Speculators invest mostly based on predictions of price highs and lows. TRUE investors (which the rich are) hardly speculate. They rely mostly on WELL-INFORMED Data on the assets they choose to invest in. There is a difference between investing based on mere speculations and investing with reliable knowledge.

3. Long Term Investors

Another important factor to note is their pattern of investing. Rich folks hardly invest in assets in order to sell off at a higher price within a short period of time. What they do mostly, is buy to own. That way, the assets generate passive income. Unlike others who mostly buy to sell/flip within a very short period, rich folks mostly invest long term.

4. Investment Plan

Investment plan helps to match your financial goals and objectives with your financial resources. It is a core component in financial planning. Remember that the rich surround themselves with advisors that help to keep them in check? One of their duties is to help in clarifying financial goals and objectives and how much resources should be poured into it as regards to an investment goal. Rich folks do not dive into an investment without adequate planning. This also alarms the importance of thorough research and knowledge building before investing.

5. Diversification and Sustainability

For the rich, owning shares in different sectors is important therefore, they do not streamline their investment portfolio. However, they do not invest in non-sustainable investments. They don’t invest in Ponzi Schemes.
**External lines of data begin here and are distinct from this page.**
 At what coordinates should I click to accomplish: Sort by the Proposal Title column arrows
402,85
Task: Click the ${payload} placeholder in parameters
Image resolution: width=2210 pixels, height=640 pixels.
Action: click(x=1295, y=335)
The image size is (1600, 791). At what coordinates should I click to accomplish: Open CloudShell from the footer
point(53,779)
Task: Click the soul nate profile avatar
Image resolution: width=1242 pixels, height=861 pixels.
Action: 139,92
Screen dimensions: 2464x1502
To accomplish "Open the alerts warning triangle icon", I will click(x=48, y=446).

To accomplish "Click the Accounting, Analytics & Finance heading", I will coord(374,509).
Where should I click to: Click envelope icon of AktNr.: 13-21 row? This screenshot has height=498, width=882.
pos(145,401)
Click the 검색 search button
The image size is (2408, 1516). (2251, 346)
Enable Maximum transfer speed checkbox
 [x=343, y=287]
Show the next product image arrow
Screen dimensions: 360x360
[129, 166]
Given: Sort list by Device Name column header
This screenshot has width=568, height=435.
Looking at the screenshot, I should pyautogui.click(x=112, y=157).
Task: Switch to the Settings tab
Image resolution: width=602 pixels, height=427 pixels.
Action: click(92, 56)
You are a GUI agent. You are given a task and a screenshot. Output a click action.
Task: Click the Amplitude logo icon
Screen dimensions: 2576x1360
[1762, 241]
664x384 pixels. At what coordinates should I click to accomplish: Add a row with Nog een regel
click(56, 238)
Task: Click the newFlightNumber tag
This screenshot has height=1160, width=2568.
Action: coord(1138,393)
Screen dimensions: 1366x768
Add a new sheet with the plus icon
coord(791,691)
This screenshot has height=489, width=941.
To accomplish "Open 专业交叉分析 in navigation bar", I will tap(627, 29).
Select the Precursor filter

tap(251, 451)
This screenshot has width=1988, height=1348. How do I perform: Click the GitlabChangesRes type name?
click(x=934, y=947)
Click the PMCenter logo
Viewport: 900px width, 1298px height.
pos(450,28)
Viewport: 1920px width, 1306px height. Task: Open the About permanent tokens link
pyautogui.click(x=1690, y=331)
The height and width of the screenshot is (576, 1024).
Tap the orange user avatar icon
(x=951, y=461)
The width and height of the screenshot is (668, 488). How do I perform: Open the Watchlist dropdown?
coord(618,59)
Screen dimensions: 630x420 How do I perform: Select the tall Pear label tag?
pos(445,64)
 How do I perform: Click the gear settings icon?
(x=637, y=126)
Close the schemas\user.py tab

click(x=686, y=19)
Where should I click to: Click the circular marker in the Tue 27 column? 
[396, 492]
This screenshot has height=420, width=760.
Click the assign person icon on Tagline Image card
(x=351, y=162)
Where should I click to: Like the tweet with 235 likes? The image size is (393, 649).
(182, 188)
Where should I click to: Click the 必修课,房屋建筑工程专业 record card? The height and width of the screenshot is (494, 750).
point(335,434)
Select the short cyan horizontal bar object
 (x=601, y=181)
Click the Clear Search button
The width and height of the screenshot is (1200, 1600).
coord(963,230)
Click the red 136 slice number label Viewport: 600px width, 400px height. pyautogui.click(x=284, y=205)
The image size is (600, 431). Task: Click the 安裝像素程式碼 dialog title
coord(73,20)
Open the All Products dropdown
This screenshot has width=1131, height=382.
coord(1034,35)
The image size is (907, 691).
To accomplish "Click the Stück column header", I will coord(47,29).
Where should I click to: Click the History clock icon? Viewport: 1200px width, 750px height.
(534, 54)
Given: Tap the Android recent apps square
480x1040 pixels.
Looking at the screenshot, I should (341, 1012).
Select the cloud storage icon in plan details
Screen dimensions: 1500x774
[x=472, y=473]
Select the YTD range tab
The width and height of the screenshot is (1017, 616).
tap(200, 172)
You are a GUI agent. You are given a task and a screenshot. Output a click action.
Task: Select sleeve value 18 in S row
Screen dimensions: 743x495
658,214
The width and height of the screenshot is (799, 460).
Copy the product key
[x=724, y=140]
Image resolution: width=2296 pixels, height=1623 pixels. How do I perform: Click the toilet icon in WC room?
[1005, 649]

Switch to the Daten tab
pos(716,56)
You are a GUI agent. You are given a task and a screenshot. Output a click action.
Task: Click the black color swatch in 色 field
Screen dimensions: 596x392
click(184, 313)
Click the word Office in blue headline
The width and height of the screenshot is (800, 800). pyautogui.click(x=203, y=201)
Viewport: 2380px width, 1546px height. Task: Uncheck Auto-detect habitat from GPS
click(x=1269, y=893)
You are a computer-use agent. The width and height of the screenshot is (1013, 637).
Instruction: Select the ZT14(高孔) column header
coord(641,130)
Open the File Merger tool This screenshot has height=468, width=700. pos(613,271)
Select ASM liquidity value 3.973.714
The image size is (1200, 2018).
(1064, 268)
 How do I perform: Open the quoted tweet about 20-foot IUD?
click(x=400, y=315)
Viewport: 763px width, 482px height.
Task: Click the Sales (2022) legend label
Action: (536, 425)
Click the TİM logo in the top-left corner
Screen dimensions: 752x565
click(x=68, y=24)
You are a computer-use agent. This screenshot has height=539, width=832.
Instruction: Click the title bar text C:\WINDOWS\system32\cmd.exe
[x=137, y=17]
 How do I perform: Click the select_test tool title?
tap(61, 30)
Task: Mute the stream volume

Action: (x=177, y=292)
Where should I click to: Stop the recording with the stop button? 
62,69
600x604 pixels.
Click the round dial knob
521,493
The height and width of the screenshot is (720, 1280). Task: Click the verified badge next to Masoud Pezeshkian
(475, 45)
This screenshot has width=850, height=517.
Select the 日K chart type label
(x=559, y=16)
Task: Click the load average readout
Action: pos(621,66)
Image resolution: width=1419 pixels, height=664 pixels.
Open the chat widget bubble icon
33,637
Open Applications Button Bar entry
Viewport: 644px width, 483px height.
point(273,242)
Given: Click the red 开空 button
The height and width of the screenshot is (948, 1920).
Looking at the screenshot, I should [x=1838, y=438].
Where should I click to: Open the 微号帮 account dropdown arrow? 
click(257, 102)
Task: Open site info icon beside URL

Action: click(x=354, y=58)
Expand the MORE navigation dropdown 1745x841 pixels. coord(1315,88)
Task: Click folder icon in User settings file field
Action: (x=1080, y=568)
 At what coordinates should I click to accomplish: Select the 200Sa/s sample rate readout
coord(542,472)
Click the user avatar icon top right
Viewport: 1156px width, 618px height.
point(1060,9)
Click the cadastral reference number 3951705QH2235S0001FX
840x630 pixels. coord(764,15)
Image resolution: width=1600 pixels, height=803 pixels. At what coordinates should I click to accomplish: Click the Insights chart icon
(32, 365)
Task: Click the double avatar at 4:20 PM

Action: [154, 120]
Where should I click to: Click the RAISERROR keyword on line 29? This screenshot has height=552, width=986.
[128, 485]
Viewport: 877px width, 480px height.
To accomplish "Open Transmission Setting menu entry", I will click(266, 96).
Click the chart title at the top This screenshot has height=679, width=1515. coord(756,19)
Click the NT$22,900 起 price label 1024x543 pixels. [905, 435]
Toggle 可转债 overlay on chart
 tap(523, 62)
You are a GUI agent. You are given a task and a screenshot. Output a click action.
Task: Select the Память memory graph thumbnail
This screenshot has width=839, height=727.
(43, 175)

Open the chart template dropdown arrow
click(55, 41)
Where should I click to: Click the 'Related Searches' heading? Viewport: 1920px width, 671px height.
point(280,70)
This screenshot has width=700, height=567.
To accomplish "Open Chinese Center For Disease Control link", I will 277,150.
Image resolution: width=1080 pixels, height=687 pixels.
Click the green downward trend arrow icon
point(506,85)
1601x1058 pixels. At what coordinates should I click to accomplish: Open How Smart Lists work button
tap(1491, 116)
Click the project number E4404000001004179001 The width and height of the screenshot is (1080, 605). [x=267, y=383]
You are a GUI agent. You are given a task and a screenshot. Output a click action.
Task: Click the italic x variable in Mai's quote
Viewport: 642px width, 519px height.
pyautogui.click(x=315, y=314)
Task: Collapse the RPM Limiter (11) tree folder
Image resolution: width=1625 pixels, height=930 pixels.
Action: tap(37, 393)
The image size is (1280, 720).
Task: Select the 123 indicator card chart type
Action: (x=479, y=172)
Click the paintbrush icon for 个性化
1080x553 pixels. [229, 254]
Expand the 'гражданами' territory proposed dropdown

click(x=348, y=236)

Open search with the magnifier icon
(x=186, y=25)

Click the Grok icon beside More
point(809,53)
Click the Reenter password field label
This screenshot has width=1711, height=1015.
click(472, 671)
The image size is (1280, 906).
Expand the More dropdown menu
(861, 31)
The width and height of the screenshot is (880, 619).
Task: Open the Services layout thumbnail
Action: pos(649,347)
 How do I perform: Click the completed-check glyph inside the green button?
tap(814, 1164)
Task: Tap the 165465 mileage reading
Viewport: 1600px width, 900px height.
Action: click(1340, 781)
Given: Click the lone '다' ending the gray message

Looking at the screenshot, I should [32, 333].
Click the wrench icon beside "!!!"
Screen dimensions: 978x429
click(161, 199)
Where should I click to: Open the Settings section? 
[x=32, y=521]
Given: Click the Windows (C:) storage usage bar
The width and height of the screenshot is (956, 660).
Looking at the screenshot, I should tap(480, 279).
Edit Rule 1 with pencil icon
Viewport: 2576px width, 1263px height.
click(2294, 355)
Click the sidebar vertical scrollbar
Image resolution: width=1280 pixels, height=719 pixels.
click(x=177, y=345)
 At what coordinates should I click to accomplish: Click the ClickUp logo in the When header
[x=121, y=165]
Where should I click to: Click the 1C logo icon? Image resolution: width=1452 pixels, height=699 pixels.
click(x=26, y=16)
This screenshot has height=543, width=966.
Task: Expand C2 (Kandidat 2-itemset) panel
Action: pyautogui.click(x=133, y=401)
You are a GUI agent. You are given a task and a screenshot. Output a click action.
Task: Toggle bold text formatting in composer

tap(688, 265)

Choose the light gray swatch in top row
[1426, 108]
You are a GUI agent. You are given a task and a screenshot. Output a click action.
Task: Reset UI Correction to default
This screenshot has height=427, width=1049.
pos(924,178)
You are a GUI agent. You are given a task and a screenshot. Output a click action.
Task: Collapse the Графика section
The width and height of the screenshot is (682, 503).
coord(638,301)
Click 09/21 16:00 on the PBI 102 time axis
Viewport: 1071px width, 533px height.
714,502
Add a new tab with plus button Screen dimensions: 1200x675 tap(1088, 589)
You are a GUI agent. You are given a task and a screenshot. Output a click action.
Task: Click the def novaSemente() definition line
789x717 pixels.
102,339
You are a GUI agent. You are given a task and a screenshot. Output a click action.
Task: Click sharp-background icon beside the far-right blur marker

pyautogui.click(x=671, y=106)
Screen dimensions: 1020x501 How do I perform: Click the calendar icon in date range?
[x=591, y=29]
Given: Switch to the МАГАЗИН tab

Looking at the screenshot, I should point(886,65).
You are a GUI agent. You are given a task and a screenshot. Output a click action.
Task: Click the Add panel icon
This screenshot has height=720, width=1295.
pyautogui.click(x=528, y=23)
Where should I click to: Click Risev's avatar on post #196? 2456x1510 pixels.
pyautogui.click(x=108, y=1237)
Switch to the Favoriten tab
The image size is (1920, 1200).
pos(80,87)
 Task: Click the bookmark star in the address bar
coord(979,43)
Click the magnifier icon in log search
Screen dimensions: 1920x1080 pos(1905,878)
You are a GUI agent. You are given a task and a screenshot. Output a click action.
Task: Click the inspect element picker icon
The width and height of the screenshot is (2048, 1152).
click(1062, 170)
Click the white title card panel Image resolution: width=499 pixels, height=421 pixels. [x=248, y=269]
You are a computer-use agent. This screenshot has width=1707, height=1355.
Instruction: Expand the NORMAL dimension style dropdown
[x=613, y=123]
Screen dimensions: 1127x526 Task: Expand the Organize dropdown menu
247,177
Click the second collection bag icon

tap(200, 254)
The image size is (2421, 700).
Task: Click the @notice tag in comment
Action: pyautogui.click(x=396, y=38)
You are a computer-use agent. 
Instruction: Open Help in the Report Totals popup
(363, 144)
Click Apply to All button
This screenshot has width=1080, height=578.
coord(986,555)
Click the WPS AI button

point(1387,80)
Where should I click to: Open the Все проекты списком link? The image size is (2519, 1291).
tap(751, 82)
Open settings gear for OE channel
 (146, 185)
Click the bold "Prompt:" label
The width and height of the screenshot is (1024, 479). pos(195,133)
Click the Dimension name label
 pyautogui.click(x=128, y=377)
I repeat; they don’t invest in Ponzi Schemes.

Warren Buffet holds shares in Apple incorporation, Wells Fargo & Co, Bank of America, The Coca-Cola Company, Kraft Heinz etc. investment in Real Estate, Businesses, transportation, Miming etc.

Carl Ichan another great investor who is believed to have beaten Buffet’s track record, own investments in Apple, eBay, Netflix, Xerox etc.

Mr Joseph Safra, world richest banker with an estimated net worth of over $24billion.  To mention a few, some of his investments are in Banco Safra (Brazil’s eighth-largest bank), Safra National bank of New York, Real Estate in the USA.

These examples are to highlight that the rich own multiple diverse investment portfolios.